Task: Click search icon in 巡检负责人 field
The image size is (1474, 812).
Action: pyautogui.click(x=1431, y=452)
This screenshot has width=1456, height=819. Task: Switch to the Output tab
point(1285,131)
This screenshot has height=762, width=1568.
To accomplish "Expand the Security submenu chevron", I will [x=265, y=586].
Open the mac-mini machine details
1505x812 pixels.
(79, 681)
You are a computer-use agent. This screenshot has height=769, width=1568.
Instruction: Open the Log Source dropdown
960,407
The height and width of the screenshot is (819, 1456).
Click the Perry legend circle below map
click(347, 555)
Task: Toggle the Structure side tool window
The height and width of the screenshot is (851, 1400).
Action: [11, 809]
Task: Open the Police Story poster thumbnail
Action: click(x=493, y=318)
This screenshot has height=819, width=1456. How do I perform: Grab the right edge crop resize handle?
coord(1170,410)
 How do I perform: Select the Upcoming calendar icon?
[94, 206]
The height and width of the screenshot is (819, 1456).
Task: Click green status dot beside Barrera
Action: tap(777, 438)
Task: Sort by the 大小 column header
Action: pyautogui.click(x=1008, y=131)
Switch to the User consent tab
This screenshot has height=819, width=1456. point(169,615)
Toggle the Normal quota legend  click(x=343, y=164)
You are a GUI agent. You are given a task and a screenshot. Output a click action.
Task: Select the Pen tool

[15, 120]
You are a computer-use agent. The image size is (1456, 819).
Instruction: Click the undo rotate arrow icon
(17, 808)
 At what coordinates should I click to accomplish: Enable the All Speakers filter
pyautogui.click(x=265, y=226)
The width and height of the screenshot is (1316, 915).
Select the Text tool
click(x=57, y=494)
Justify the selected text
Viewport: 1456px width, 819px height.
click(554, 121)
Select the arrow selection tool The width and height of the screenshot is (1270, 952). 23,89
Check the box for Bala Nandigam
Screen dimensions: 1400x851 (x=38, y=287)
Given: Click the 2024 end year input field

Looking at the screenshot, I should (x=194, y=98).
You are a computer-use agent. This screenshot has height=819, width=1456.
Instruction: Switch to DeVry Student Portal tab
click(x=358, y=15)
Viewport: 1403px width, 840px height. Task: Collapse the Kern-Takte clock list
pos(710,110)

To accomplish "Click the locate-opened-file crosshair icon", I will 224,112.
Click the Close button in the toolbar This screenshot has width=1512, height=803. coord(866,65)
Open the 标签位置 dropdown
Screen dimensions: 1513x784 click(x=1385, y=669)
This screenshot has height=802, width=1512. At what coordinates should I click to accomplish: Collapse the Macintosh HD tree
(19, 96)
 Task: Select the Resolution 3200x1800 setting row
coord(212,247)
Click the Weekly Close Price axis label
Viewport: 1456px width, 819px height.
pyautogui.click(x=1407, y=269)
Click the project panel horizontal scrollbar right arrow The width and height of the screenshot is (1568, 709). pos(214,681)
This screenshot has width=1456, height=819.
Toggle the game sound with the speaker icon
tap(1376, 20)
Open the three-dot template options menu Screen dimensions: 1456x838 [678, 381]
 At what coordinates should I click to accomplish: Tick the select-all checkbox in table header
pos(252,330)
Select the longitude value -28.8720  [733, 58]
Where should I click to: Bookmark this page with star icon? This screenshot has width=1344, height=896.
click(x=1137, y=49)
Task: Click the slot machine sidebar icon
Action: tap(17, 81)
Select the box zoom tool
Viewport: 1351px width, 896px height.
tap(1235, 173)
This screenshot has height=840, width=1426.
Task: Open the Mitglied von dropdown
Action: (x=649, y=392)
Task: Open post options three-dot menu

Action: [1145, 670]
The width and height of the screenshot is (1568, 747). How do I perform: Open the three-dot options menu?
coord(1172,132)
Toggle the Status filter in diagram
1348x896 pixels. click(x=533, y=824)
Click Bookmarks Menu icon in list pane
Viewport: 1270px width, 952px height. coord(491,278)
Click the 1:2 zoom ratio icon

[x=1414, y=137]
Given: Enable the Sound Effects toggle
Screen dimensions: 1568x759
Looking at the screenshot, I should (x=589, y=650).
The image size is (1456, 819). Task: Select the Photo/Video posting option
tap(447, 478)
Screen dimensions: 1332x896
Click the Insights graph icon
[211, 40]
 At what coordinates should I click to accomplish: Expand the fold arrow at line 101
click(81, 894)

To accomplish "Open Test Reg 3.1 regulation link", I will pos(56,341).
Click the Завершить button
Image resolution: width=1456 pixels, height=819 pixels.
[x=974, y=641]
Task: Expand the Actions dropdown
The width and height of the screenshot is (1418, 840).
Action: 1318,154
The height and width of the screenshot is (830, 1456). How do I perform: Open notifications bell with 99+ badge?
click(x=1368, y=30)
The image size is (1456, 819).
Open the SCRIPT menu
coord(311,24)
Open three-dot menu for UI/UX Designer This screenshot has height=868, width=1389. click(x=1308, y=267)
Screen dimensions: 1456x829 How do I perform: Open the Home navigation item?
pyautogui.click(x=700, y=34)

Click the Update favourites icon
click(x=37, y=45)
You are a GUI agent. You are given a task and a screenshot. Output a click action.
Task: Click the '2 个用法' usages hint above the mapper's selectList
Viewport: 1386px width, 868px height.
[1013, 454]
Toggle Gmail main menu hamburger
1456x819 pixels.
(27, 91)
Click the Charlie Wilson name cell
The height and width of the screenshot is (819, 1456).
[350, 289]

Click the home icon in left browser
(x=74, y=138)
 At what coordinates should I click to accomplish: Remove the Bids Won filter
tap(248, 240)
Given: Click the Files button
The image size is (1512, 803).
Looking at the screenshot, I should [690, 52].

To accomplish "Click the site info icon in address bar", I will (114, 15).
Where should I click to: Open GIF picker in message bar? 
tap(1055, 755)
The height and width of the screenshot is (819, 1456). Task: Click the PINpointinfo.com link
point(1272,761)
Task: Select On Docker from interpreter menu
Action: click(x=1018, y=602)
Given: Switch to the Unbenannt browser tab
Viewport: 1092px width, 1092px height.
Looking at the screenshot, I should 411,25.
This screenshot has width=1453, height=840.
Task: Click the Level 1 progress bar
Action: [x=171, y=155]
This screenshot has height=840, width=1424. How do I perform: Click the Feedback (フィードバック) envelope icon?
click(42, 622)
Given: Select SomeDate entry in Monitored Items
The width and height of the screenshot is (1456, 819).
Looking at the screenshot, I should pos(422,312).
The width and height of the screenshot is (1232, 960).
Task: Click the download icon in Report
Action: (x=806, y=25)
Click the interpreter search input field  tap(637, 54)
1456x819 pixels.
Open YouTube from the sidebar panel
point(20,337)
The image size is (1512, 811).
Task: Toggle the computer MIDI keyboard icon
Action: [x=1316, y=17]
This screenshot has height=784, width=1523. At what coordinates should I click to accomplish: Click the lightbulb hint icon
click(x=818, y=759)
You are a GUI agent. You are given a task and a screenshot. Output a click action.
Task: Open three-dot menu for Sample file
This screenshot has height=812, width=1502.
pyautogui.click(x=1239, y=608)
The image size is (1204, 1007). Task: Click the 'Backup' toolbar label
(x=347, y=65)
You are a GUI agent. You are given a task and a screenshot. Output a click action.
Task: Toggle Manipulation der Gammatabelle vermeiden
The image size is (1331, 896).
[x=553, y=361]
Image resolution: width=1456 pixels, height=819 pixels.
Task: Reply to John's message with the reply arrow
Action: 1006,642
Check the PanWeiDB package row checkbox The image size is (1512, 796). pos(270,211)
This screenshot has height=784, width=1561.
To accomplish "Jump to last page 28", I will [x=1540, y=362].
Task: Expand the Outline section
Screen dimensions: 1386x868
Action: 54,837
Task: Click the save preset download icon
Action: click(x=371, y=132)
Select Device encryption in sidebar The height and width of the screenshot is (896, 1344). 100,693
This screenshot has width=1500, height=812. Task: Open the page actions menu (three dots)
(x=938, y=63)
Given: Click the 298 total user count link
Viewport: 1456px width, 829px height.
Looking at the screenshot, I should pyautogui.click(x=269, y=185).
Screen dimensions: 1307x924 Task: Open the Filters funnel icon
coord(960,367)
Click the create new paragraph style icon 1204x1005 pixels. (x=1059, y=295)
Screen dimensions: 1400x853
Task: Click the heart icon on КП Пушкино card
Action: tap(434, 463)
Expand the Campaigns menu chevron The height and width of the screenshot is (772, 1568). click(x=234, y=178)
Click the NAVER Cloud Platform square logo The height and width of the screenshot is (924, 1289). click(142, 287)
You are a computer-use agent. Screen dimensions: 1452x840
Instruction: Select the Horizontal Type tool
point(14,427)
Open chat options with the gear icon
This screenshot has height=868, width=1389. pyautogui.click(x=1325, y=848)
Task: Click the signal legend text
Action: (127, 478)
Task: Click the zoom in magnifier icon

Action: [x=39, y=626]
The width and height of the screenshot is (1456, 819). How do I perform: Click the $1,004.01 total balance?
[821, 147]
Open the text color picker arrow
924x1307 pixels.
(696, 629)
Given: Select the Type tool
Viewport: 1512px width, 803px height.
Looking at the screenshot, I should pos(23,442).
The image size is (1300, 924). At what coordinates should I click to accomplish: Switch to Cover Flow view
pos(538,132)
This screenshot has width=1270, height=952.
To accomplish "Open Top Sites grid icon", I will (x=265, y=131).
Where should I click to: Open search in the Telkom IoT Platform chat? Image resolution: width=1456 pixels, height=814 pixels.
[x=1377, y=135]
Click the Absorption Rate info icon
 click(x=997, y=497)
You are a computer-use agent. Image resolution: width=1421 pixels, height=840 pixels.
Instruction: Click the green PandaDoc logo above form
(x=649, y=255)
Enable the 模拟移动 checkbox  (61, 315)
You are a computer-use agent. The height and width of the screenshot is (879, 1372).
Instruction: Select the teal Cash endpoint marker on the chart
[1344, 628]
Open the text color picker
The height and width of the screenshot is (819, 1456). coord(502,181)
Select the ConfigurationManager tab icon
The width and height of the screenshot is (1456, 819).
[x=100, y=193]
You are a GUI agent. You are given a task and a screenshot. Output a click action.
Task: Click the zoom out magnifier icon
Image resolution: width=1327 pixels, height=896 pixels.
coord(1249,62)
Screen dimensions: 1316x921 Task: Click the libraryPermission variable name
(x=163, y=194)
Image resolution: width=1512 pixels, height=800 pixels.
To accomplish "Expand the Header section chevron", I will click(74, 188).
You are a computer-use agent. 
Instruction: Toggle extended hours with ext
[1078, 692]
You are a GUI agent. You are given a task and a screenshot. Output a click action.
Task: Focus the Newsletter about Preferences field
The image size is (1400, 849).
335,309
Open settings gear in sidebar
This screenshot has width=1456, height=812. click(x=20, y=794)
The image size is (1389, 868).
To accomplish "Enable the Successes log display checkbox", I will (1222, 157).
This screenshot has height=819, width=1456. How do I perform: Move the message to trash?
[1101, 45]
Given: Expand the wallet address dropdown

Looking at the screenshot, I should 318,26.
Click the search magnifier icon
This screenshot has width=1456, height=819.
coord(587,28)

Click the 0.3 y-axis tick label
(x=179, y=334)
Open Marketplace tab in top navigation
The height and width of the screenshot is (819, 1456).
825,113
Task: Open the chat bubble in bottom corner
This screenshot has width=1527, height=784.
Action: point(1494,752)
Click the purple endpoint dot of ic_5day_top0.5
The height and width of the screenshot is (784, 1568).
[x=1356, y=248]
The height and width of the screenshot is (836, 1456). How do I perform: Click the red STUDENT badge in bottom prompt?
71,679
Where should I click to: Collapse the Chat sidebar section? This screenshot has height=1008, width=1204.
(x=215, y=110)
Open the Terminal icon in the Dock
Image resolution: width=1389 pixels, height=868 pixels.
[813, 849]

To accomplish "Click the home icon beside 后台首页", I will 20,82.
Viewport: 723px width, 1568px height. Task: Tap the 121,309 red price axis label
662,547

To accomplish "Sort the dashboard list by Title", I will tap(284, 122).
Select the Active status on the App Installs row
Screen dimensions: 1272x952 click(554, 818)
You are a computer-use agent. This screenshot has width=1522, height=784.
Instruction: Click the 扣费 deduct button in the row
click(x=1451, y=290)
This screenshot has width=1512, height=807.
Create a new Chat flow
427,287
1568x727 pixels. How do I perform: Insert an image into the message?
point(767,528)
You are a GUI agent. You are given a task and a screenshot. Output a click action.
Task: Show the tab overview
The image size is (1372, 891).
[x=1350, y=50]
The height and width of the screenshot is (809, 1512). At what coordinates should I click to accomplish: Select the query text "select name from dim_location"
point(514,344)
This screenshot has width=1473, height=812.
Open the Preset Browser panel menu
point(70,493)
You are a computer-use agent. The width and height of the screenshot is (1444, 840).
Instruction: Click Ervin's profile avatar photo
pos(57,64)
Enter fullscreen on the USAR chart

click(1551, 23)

--------

Filter the entries down to the lines with the word "Close" in them.

Response below:
Click the Close button in the toolbar This screenshot has width=1512, height=803. coord(866,65)
Click the Weekly Close Price axis label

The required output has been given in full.